TASKS TO PERFORM:
a) Will you set down the film review word for word, everything from "Writer and Director: Meryam" down to "sons at all."?
b) Can you resume the Tunisian film review, picking up right after its last sentence?

Writer and Director: Meryam Joobeur
This film from Tunisia always looks beautiful throughout its two-hour running time. The countryside and seashore look expansive, while the intimate close-ups of the protagonists make up for the few words that are said. The chilling story follows mother Aicha as she realises that her two eldest sons have run off to join ISIS. Her fear and shame are palpable.
“Does that mean they are terrorists now?” asks youngest brother Adam to the local policeman. When the reply comes in the affirmative, he confesses that he still loves his two brothers. In the early part of the film, we worry that policeman Bilal (Adam Bessa) is a recruiting agent for ISIS and that he will begin to groom the schoolboy, leaving Aicha with no sons at all.
But life at the farm on the edge of the land must go on. There are goats to herd, and there is firewood to collect. The family’s existence on the farm is primitive, and Bilal’s smartphone seems incongruous in such a situation. Aicha and her husband know that if their sons do return, the young men will face time in jail. They are not the first boys in Tunisia to be lost to ISIS.

DATASET EXCERPTS:
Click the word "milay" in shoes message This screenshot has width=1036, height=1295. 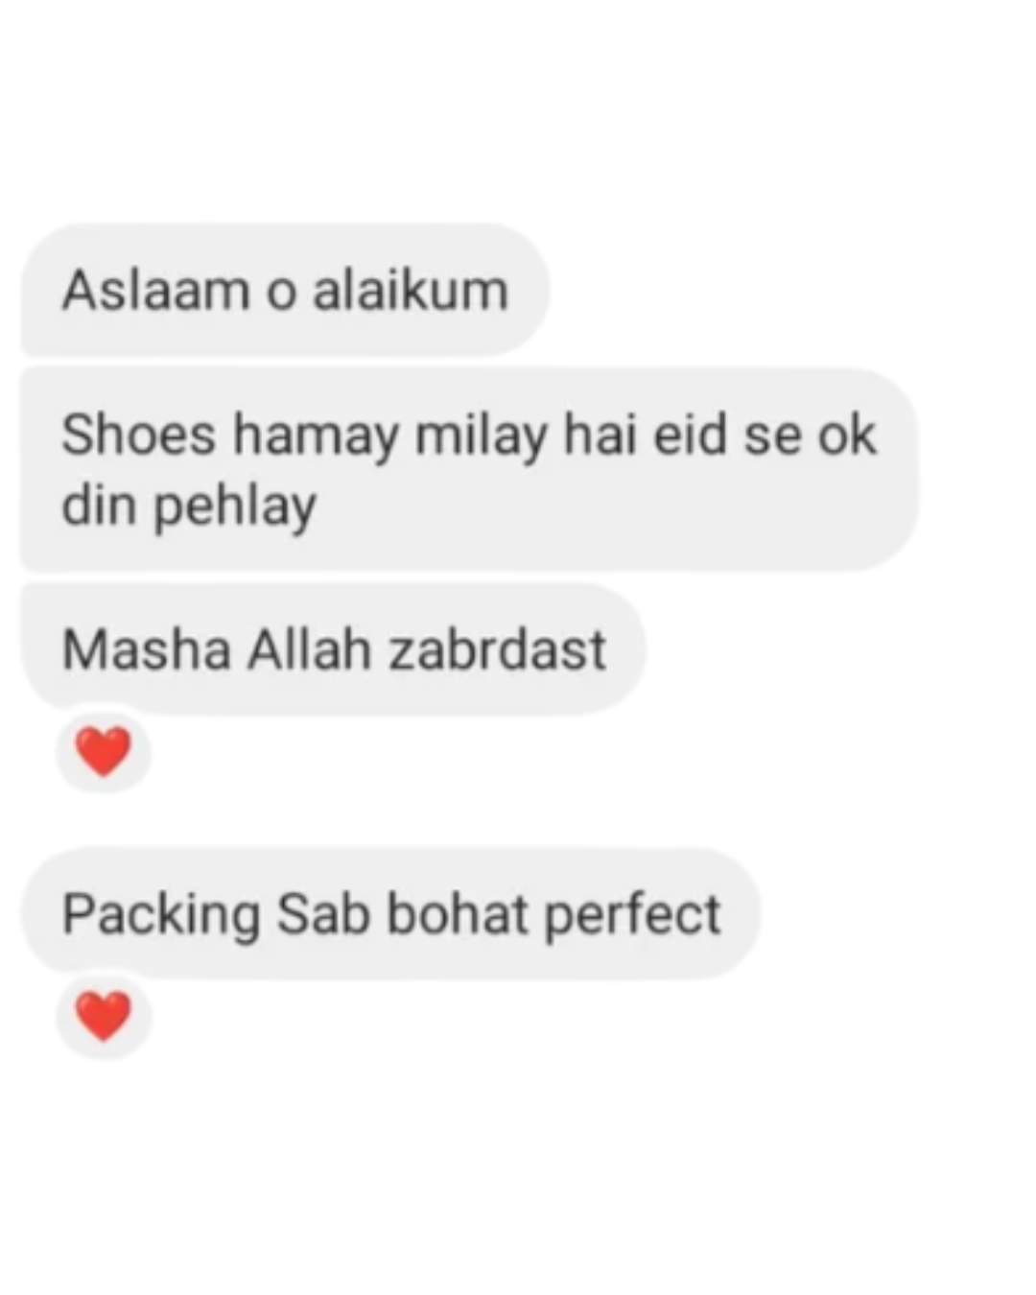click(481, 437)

--

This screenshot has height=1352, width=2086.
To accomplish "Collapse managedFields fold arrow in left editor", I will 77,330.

SOLVED PROBLEMS:
a)
Writer and Director: Meryam Joobeur
This film from Tunisia always looks beautiful throughout its two-hour running time. The countryside and seashore look expansive, while the intimate close-ups of the protagonists make up for the few words that are said. The chilling story follows mother Aicha as she realises that her two eldest sons have run off to join ISIS. Her fear and shame are palpable.
“Does that mean they are terrorists now?” asks youngest brother Adam to the local policeman. When the reply comes in the affirmative, he confesses that he still loves his two brothers. In the early part of the film, we worry that policeman Bilal (Adam Bessa) is a recruiting agent for ISIS and that he will begin to groom the schoolboy, leaving Aicha with no sons at all.

b)
The first part of Who Do I Belong To is entitled The Aftermath and explores the first few days after the brothers have departed. This is the best part of the film, and we are shown Aicha’s grief and her husband’s humiliation. Later, we discover that the brothers left because of the father’s behaviour. While we never get to learn exactly what his behaviour entails, we can surmise that it was the pressure Brahim (Mohamed Grayaâ) put on his boys to take over the farm someday in the future. Indeed, Brahim seems keen to teach Adam how to fix a tractor, but Adam is more interested in playing with his friends.
Cleverly, we never see the lure of modernity. We remain in the eternal pastoral, which is both bleak and idyllic. Sand dunes, where bright red flowers grow, roll down to the beach, but the wind and the rain make this world a hard one, too. Purples and whites feature heavily in director Meryam Joobeur’s palette.
However, the story loses some of its appeal when the eldest brother Mehdi returns with a new bushy beard and a wife in a niqab. He says little but admits that the other brother has been killed. His wife says nothing at all; her blue eyes staring fearfully out of the cloth are unsettling and scare Adam in particular. It’s a surprise to learn that she wears a covering even though she is not Muslim.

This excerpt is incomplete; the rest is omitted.